Question #59 Why does LIMIT work, and not a WHERE condition?
Hi, working through this question, and basically have everything right except for the LIMIT portion of the solution. My query is:
WITH film_revenue AS(
SELECT
f.film_id,
c.name,
SUM(p.amount) as total_revenue
FROM film AS f
LEFT JOIN inventory AS inv
ON f.film_id = inv.film_id
LEFT JOIN rental AS r
ON inv.inventory_id = r.inventory_id
LEFT JOIN payment AS p
ON r.rental_id = p.rental_id
INNER JOIN film_category AS fc
ON inv.film_id = fc.film_id
INNER JOIN category AS c
ON fc.category_id = c.category_id
GROUP BY f.film_id, c.name
)
SELECT
fr.film_id,
fr.name,
fr.total_revenue * 100.0 / SUM(fr.total_revenue) OVER(PARTITION BY fr.name) AS revenue_percentage
FROM film_revenue AS fr
WHERE fr.film_id <= 10
ORDER BY fr.film_id;
Results in:
| film_id | name | revenue_percentage |
|---|---|---|
| 1 | Documentary | 49.2565304755525787 |
| 2 | Horror | 16.5716969317470257 |
| 3 | Documentary | 50.7434695244474213 |
| 4 | Horror | 28.7319974953036944 |
| 5 | Family | 100.0000000000000000 |
| 6 | Foreign | 100.0000000000000000 |
| 7 | Comedy | 100.0000000000000000 |
| 8 | Horror | 32.1916092673763306 |
| 9 | Horror | 22.5046963055729493 |
| 10 | Sports | 100.0000000000000000 |
So, the percentage returned is the film revenue's percentage, partitioned by the category, but only for the 10 rows. So if there is only 1 category for that film id, it is 100% of the category's revenue.

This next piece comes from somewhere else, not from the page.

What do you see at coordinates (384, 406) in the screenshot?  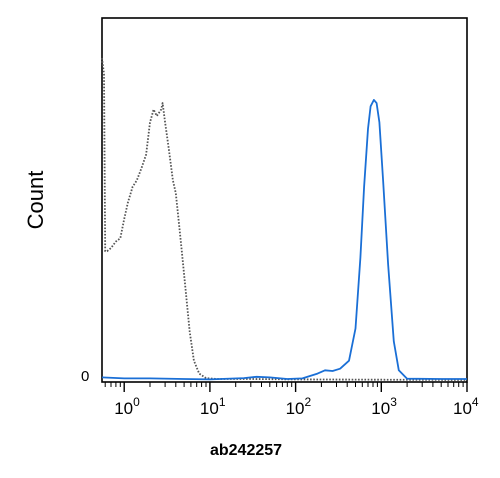 I see `x-tick-label: 10³` at bounding box center [384, 406].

You change the WHERE clause into a LIMIT 10, and you get the correct result. But why is that? Are there certain rules in the PARTITION BY clause that that don't apply to the regular window function without the partition? In #58, the WHERE condition worked fine without the PARTITION BY clause so I assume that's where something is going wrong here.

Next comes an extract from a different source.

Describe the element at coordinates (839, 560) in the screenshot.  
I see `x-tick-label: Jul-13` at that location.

Side note: I used LEFT JOINS from the film table, in the chance that one of the film ids from 1-10 did not have any revenue, so LIMIT 10 would still work (I think - please let me know if I'm wrong here!), but I'm more interested in why the WHERE condition does not work here.
EDIT: Same issue comes up in problem #60 and in #61. In #61, sub query is used specifically to bypass this issue, so I'm guessing that the WHERE condition is being run before the window function. In a situation where you cannot use LIMIT and you need to use a WHERE condition, you'd have to run a sub query for the columns you want to return that contains the partition, then use the WHERE clause outside of the sub query. Is this the optimal way to go about this problem?